Le dilemme de Poutine

- Voici quelques extraits du texte qui éclairent bien les réflexions de l’auteur sur l’expansion US en Asie :

« L’Amérique est maintenant la seule superpuissance mondiale, et l’Eurasie devient l’arène centrale du globe. Par conséquent, ce qui va se passer tout autour de la distribution de l’énergie sur le continent Eurasien sera d’une importance décisive pour la primauté mondiale de l’Amérique et de l’héritage historique de l’Amérique. » (P.194) « Il s’ensuit que l’intérêt principal de l’Amérique est d’aider à s’assurer qu’aucune puissance unique ne soit en mesure de contrôler cet espace géopolitique et que la communauté internationale n’aura aucune entrave à son accès financier et économique ». (P148) …


« La consommation d’énergie dans le monde est appelée à augmenter considérablement au cours des deux ou trois prochaines décennies. Selon les estimations du Département de l’Énergie des Etats-Unis, ils s’attendent à ce que la demande mondiale augmentera de plus de 50 % entre 1993 et 2015, la hausse la plus significative de la consommation se produisant en Extrême-Orient. La dynamique de développement économique de l’Asie suscite déjà des pressions énormes pour l’exploration et l’exploitation de nouvelles sources d’énergie et les régions de l’Asie centrale et du bassin de la mer Caspienne sont connues pour contenir des réserves de gaz naturel et de pétrole qui éclipsent celles du Koweït, du Golfe du Mexique ou de la mer du Nord. » (p.125) … »…

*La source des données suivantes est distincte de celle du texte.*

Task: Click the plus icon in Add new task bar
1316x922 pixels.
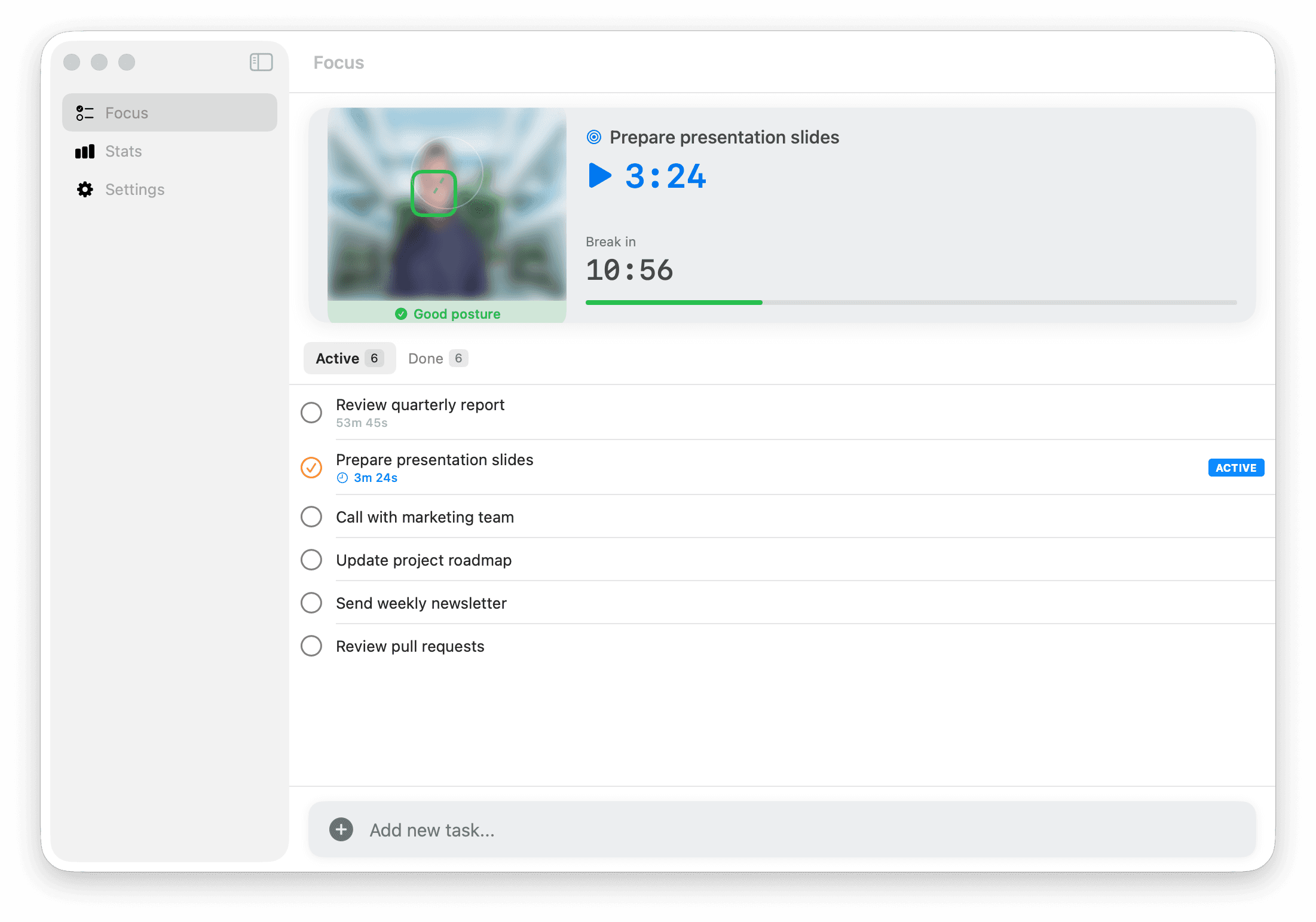Action: pyautogui.click(x=340, y=829)
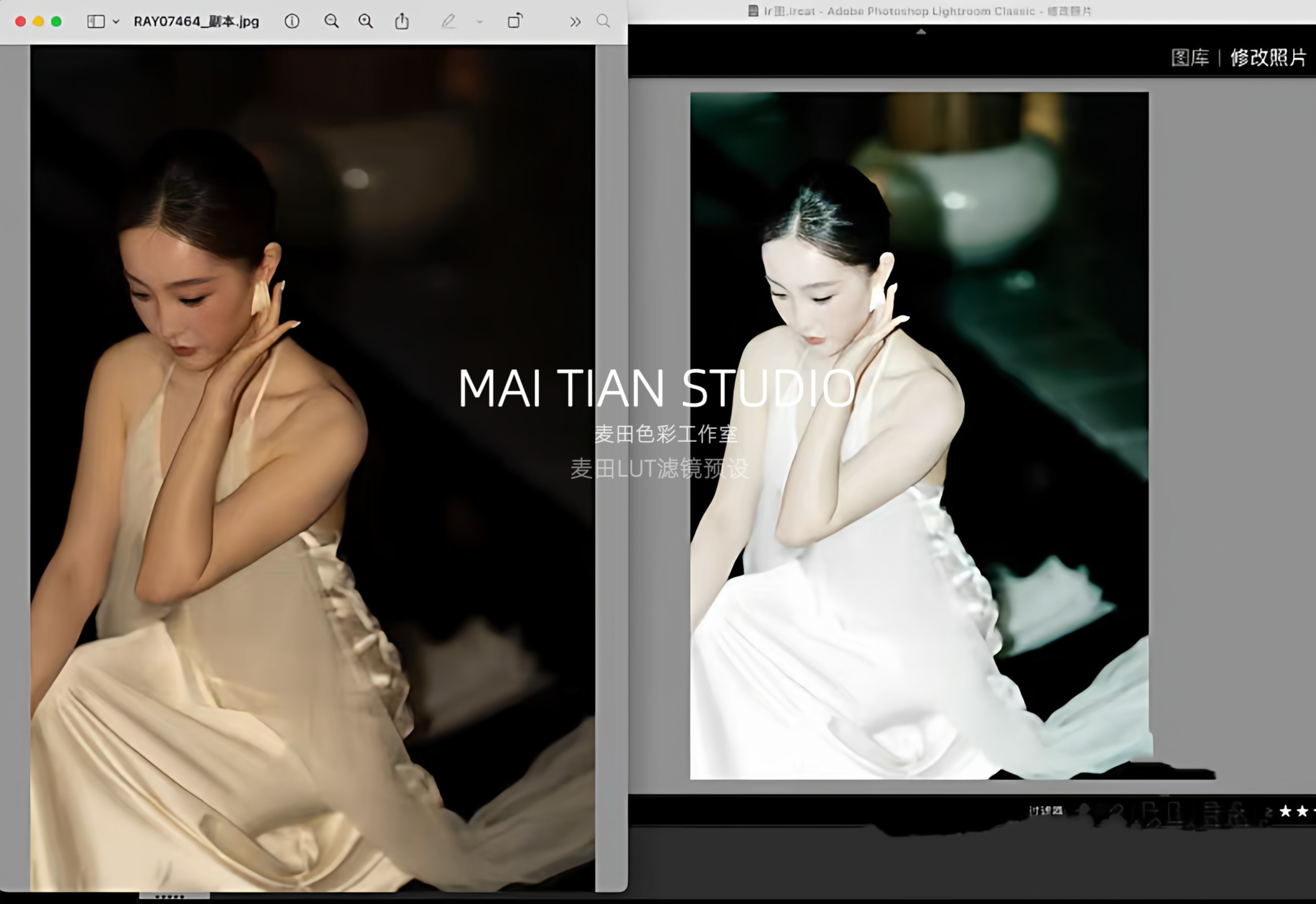Expand the sidebar view options chevron
Screen dimensions: 1316x904
pyautogui.click(x=116, y=22)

« La manière dont l’Amérique gère « l’Eurasie » devient critique. L’Eurasie constitue le plus grand continent du monde et un axe géopolitique. La puissance capable de dominer l’Eurasie contrôlerait deux des trois régions les plus avancées et économiquement productives du monde. … Environ 75 % des habitants de la planète vivent en Eurasie, et la plupart de la richesse physique du monde se trouve concentrée là aussi, à la fois dans ses entreprises et dans son sous-sol.  L’Eurasie représente environ 60 % du PNB de la planète et environ les trois quarts des ressources énergétiques connues du monde entier » p.31) …
(Extraits de «
Le Grand Echiquier.... La suprématie américaine et ses Impératifs Géostratégique » – Zbigniew Brzezinski, Basic Books, 1997)

 

Pris dans son ensemble, « l’Échiquier » de Brzezinski revient finalement à une stratégie plutôt simple pour gouverner le monde. Tout ce que l’on doit faire, c’est de se saisir de l’approvisionnement énergétique critique et des lignes de transport en commun, d’écraser ses rivaux potentiels, et de subvertir les coalitions régionales, ou encore ce que Brzezinski désigne avec désinvolture, « empêcher les barbares de se mettre ensemble. »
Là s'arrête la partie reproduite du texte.